Но кто? За что? И почему именно меня? Это банда читателей мыслей, которая решила убить остальных? А может, все куда более прозаично и вообще не связано с нашей способностью? Может, мы видим только читателей мыслей, которых они убивают, а на самом деле речь о куда более широкой группе людей, обладающей каким-то другим общим качеством? И что там делает Даниэла? Как она связана со всем этим? Боже, это ведь Даниэла!
– Если хочешь, можем поискать другое место для тебя, – продолжила Мерав, – где ты мог бы побыть один. Какой-нибудь укромный домик или что-то подобное. Но мне и правда кажется, что тебе лучше остаться с нами. Ты не первый, кому трудно находиться здесь вместе с другими. Мы все привыкли жить в одиночестве…
– Это все потому, что я отвык, – сказал я, – разучился говорить с людьми, когда приходится упражняться в каком-то… я даже не знаю, как это назвать.
Мерав откинулась назад на спинку стула:
– Ты когда-нибудь бывал за границей?
– Был в Лас-Вегасе. А что? – ответил я.
Она сунула руки в карманы и улыбнулась:
– А, да, ты же в покер играешь. Тебе никогда не хотелось попутешествовать?
– Не-а.
– Мне какое-то время хотелось, лет до двадцати. Я несколько лет каталась по миру. Кочевала из страны в страну, в основном на мотоцикле, иногда арендовала лодку или легкий самолет. Одно время даже думала стать гонщицей.
– Не могу себе представить более неподходящую профессию для читателя мыслей, – сказал я. – Кто-то обгоняет тебя слева, и его мысль заставляет тебя выкрутить руль в неверном направлении и врезаться в стену.
– Я была помоложе. Тогда я чувствовала людей вокруг, но четкие мысли слышала, только если человек стоял совсем рядом со мной. Есть вид гонок, в котором машины соревнуются не друг с другом, а против секундомера, каждый сам по себе. Во время заезда я была абсолютно сфокусирована, выдавала отличное время. А вот до и после гонки я бродила, впитывала стратегии других водителей, слушала, какие у них проблемы с машинами, училась.
– А зрители?
– На таких гонках зрителей очень мало.
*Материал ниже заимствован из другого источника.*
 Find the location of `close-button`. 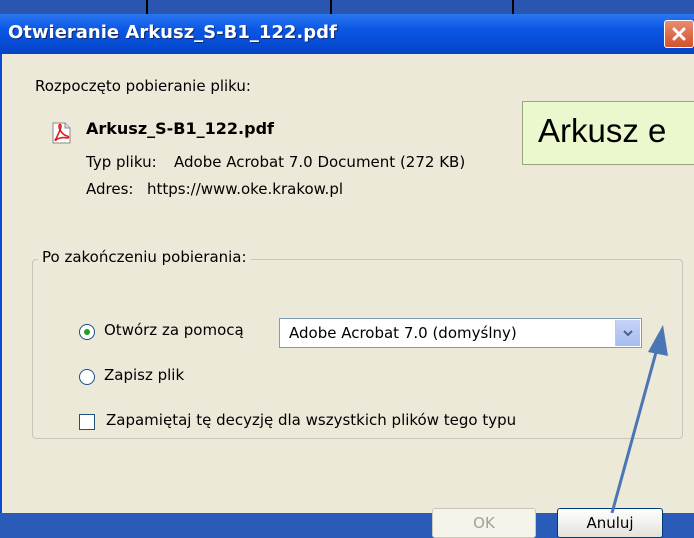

Ты наверняка ходил на закрытые игры в покер. В Японии есть много таких гонок на время, часть из них почти никому не известна. Даже на крупных маршрутах иногда бывают разминочные соревнования, без зрителей. На определенном этапе, когда мое имя уже немного примелькалось в гоночной тусовке, я начала проверять автомобили для других водителей или для спонсоров. Примерно через полгода я завязала с этим. Мои чувства стали слишком обостряться. Но навык остался до сих пор. Сам видел, как лихо я тебя везла.
– Итак, ты стала путешествовать по миру. Почему? Что это дает?
– Разные языки. Добрая половина читателей мыслей, которых я знала, путешествовали по миру.
– Но мысли – это не предложения, – пробормотал я. – Если ты не понимаешь языка, это не значит, что не будешь слышать мысли. Необработанные куски все равно превратятся внутри тебя во что-то на твоем языке.
– Верно, – сказала она, – но язык и место очень влияют на строение мысли, на какой-то ее внутренний ритм, ее пласты. Когда эскимос думает «снег», это поначалу воспринимается немного иначе, чем когда американец думает «снег». Мысль на чужом языке передастся тебе вместе со смутным пониманием ее чуждости.
– Да, – кивнул я, – со мной было такое. Во время моей первой поездки, в самые первые дни я ясно чувствовал, что какие-то мысли не мои, потому что они звучат странно, чуждо.
– Вот-вот. И язык как раз влияет на то, как они устроены.
– Но это быстро проходило, – добавил я. – К этому привыкаешь, и плюс-минус через неделю разница пропадает.